Excerpted passage →
==*==

WHAT IS A SANITISED SWIMMING POOL?

A Sanitised swimming pool is a clear body of WATER containing a required amount of HYPOCHLOROUS ACID at an optimum pH level. Easy to say, not so easy to achieve.

 

Let’s start with WATER.

The chemical equation for pure water is,

    H2O            ↔                   H+                  +                   OH-

  (water)                  (hydrogen ion)                (hydroxide ion)

 

Now, if for example we throw a chemical, say HX into that body of water and it breaks up into H+ and X- ions, then we would have more H+ ions than OH- ions. It’s the difference in the concentration of the H+ and the OH-ions that decides if a body of water is acidic, neutral, or alkaline.

H+                        >               OH-      Acidic Water

H+                        =               OH-    Pure Water

H+                        <               OH-      Alkaline, Basic, Caustic Water

 

 

There is a pH Scale which describes how acidic to how alkaline a solution is.

==*==

Records provided →
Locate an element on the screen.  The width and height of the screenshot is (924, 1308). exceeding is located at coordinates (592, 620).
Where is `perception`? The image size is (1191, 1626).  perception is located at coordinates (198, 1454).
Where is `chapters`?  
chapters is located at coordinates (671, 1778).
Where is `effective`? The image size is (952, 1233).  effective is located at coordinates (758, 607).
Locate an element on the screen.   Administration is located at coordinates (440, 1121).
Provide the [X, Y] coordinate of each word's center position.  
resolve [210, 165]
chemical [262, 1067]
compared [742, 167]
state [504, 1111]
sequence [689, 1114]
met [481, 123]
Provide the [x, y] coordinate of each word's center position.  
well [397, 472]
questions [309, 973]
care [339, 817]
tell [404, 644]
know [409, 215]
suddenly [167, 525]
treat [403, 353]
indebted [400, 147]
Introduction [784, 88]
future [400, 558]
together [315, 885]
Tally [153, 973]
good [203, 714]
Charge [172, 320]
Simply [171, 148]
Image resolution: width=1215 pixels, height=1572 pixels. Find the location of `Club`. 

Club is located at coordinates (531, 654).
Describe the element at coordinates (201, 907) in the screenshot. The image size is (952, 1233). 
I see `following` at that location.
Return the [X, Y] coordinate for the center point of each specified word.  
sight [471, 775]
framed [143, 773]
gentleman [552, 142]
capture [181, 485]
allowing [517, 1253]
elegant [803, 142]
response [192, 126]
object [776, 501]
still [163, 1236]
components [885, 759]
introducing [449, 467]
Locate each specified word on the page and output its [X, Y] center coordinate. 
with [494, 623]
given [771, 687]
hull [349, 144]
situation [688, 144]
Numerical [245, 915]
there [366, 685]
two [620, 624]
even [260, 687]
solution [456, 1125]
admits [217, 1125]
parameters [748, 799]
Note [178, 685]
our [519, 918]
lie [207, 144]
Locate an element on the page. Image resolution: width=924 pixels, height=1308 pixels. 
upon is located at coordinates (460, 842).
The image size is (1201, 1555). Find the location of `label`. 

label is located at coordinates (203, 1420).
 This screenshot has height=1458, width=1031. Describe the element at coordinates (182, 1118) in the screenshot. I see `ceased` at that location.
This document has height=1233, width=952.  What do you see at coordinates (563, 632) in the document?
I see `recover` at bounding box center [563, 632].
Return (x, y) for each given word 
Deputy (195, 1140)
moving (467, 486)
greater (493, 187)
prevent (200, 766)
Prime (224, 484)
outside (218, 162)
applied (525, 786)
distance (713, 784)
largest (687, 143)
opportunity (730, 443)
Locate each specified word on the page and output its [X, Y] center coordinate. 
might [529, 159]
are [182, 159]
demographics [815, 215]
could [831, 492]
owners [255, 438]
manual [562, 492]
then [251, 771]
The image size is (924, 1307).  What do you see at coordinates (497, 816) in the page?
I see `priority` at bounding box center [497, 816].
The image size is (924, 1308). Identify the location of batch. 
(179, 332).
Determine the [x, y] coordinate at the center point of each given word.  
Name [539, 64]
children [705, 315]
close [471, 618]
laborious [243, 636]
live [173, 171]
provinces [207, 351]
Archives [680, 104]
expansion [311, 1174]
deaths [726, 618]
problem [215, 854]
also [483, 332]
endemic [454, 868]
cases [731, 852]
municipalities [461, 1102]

==*==

Set of tasks →
1. Please extract the passage on sanitized swimming pools from "A Sanitised swimming pool is" up to and including "ion)                (hydroxide ion)".
2. Decide whether each statement agrees with the passage on sanitized swimming pools: (a) the pool's water must contain a required amount of hypochlorous acid at an optimum pH level; (b) the passage calls such a pool easy to achieve; (c) the pH scale describes how acidic to how alkaline a solution is. Answer yes or no for each, quoting the deciding words.

Worked answers →
1.
A Sanitised swimming pool is a clear body of WATER containing a required amount of HYPOCHLOROUS ACID at an optimum pH level. Easy to say, not so easy to achieve.

 

Let’s start with WATER.

The chemical equation for pure water is,

    H2O            ↔                   H+                  +                   OH-

  (water)                  (hydrogen ion)                (hydroxide ion)

2.
(a) Yes: "containing a required amount of HYPOCHLOROUS ACID at an optimum pH level"
(b) No: "Easy to say, not so easy to achieve."
(c) Yes: "There is a pH Scale which describes how acidic to how alkaline a solution is."